Ainda que indicadores mostrem melhora da economia brasileira, a velocidade de recuperação da atividade no País ainda não está completamente clara. A avaliação consta do Relatório Trimestral de Inflação divulgado hoje pelo Banco Central. No documento, os diretores afirmam que "embora a incerteza sobre as projeções de crescimento da economia tenha se reduzido, o ritmo da recuperação econômica ainda não está claro". Os diretores do BC afirmam, por exemplo, que "existem incertezas sobre o comportamento dos investimentos".

FERNANDO NAKAGAWA E FABIO GRANER, Agencia Estado

25 de setembro de 2009 | 11h25

O documento explica, por exemplo, que apesar da melhoria do clima de confiança, "os níveis de utilização da capacidade instalada ainda se encontram baixos, embora em movimento ascendente". No consumo, a demanda deve ser beneficiada "pela melhora das condições de crédito e por sinais positivos vindos do mercado de trabalho".
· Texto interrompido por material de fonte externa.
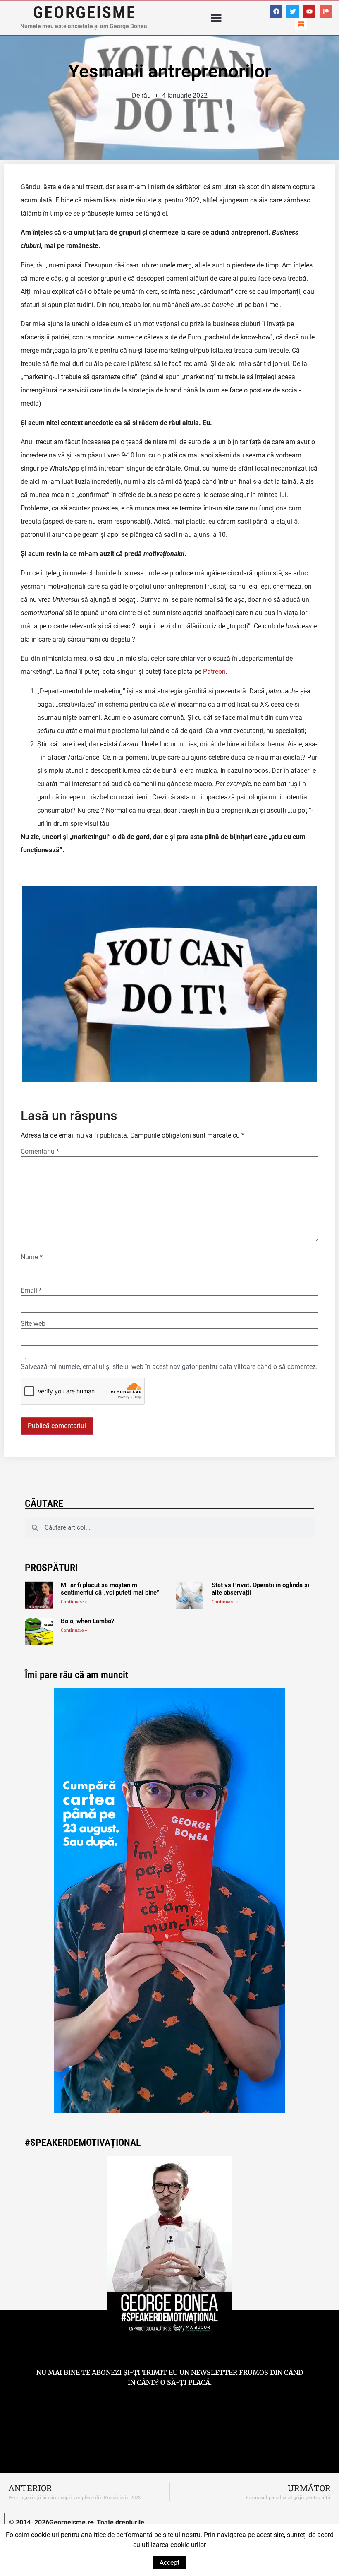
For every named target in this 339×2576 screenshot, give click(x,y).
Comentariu (40, 1151)
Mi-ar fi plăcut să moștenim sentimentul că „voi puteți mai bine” (110, 1588)
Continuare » (74, 1601)
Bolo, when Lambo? (87, 1621)
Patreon (214, 672)
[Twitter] (292, 11)
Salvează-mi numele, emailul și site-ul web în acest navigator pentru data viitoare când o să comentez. (169, 1367)
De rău (141, 95)
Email (31, 1290)
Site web (33, 1323)
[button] (216, 17)
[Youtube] (309, 11)
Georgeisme (84, 12)
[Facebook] (276, 11)
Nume (32, 1257)
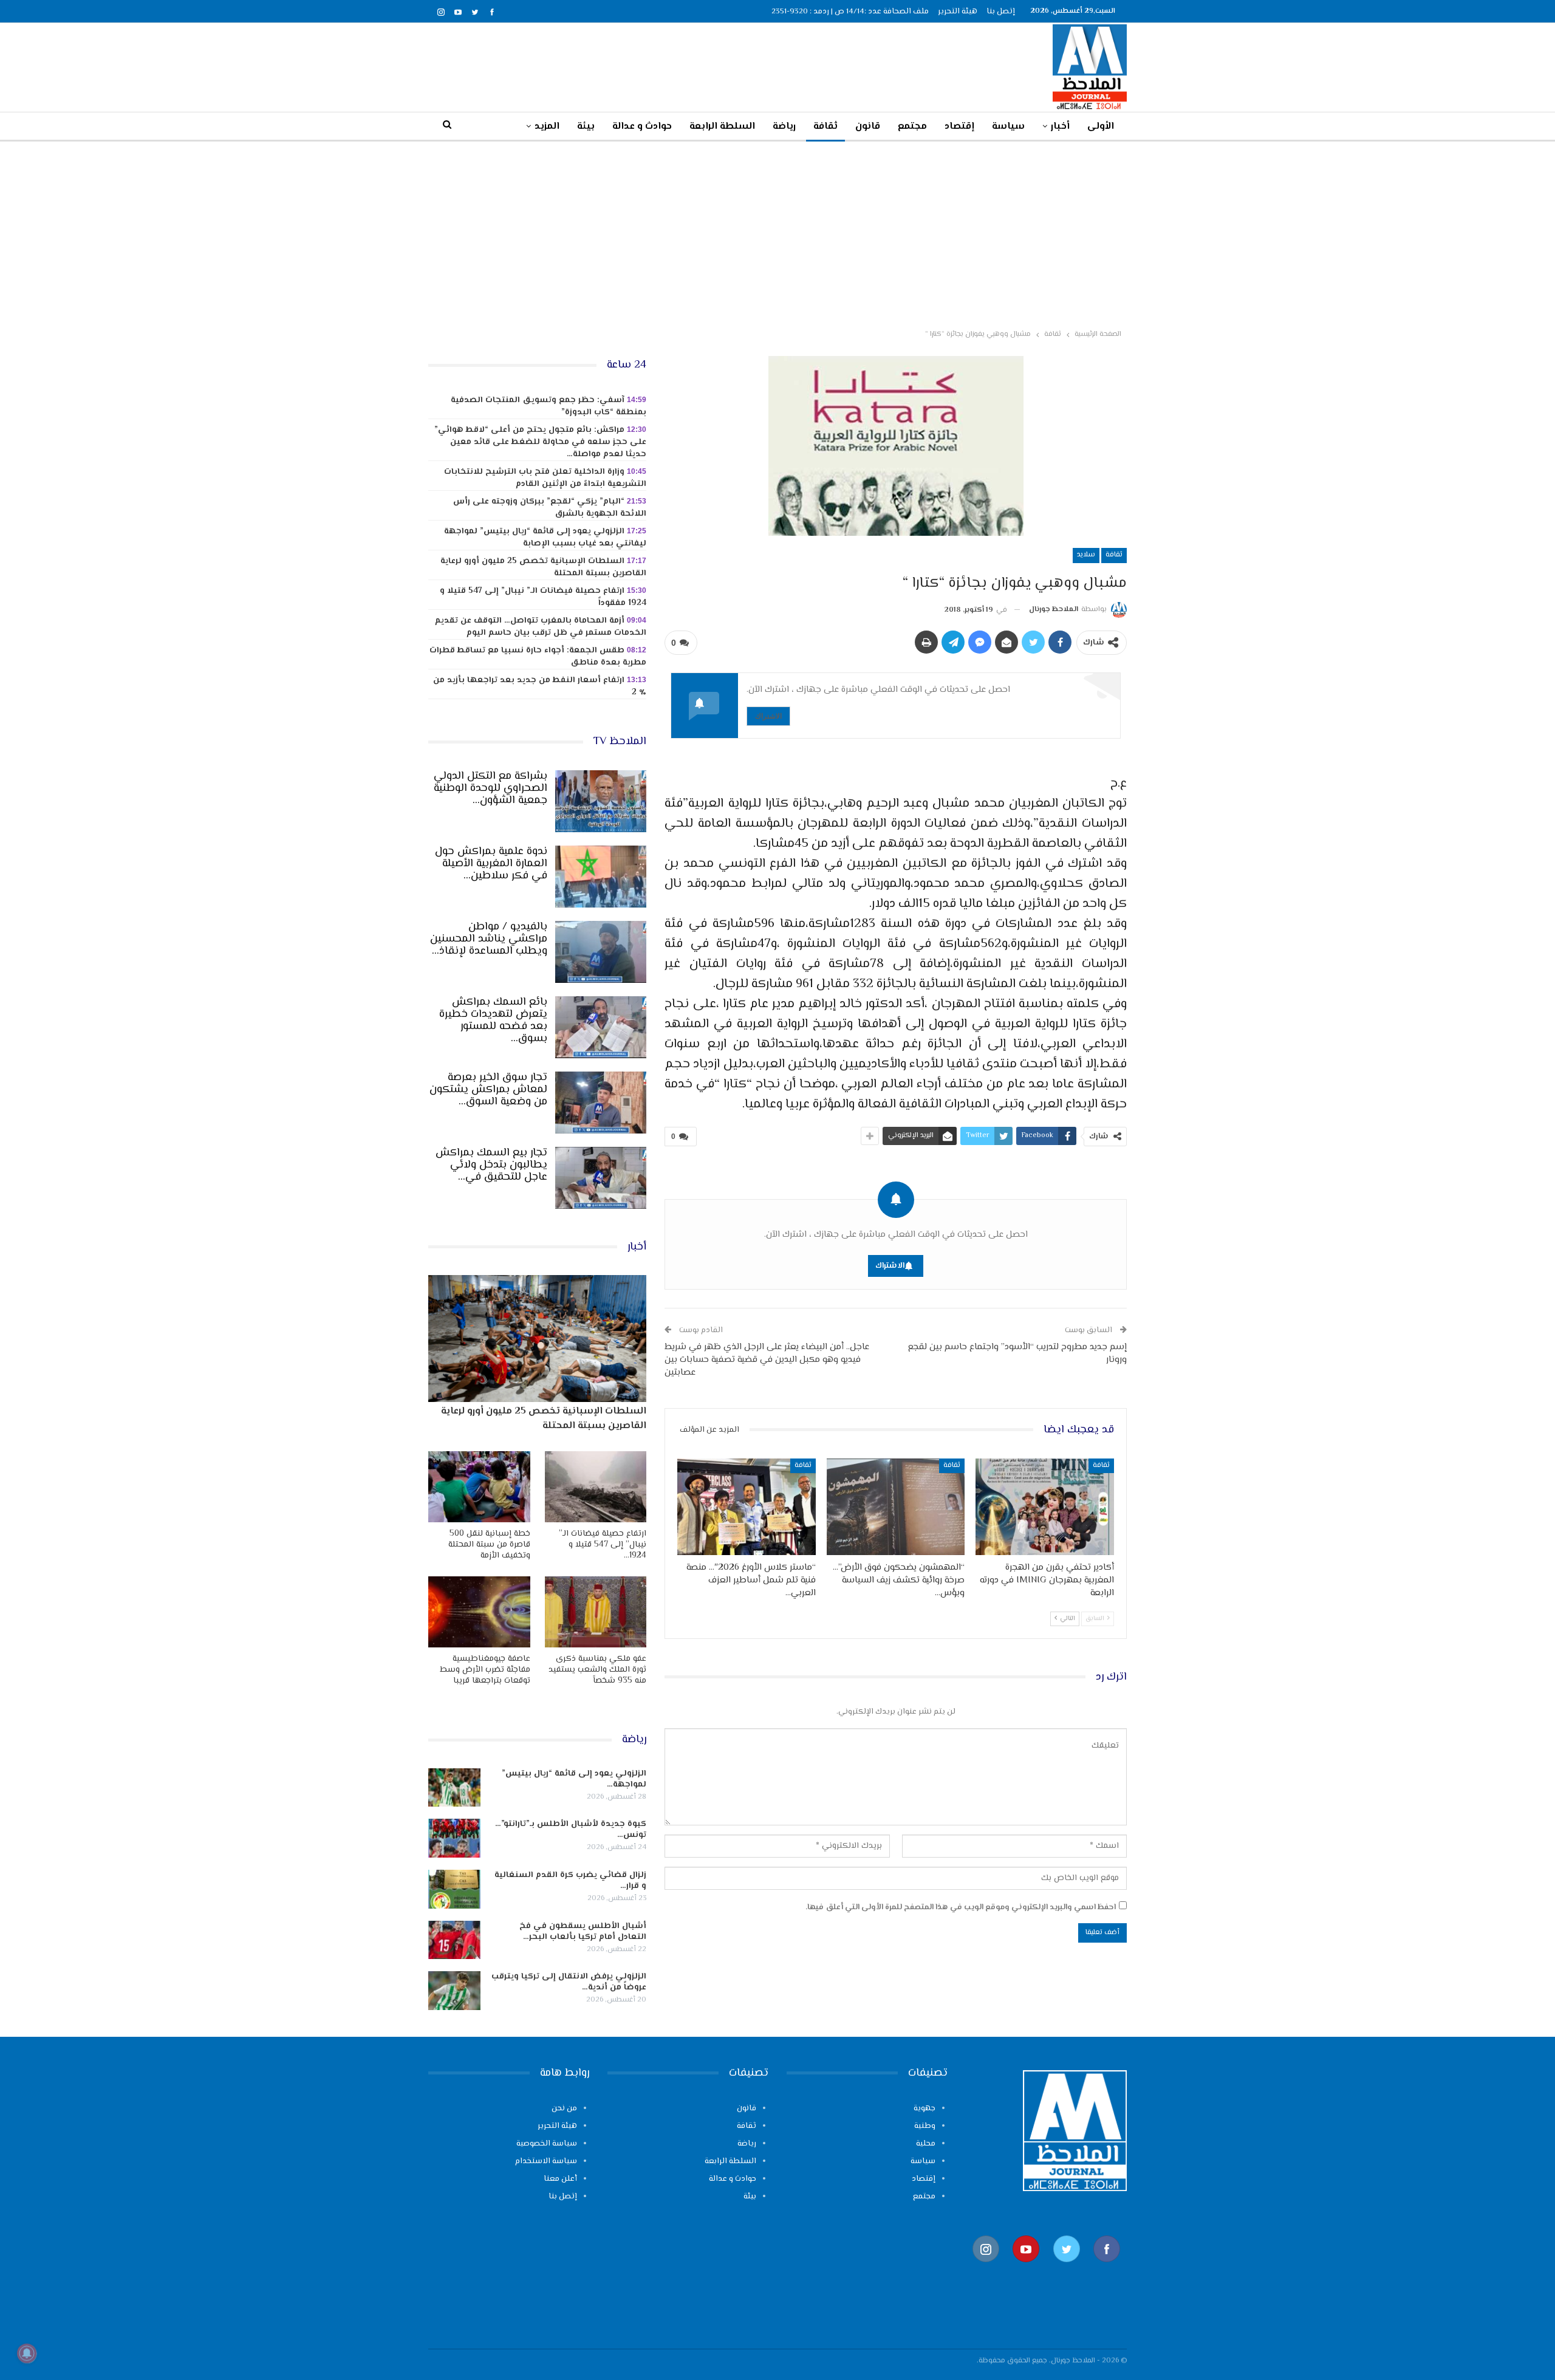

Mas a autoridade monetária faz uma ressalva ao lembrar que a retirada de estímulos tributários, como o aplicado aos veículos, "deve funcionar como um amortecedor". Nesse mesmo trecho do documento, os diretores do BC afirmam que "é possível" que bancos privados tomem iniciativas para tentar recuperar suas respectivas fatias de mercado após a forte ação das instituições públicas nos últimos meses. Se confirmado, esse movimento poderá levar a um "crescimento mais intenso do crédito, com desdobramentos positivos sobre o consumo das famílias e, em linhas gerais, sobre a atividade econômica".

Outro aspecto citado pelos diretores do BC é a velocidade das exportações, que dependem da recuperação da economia mundial, "embora o maior dinamismo das economias emergentes esteja desempenhando um papel importante".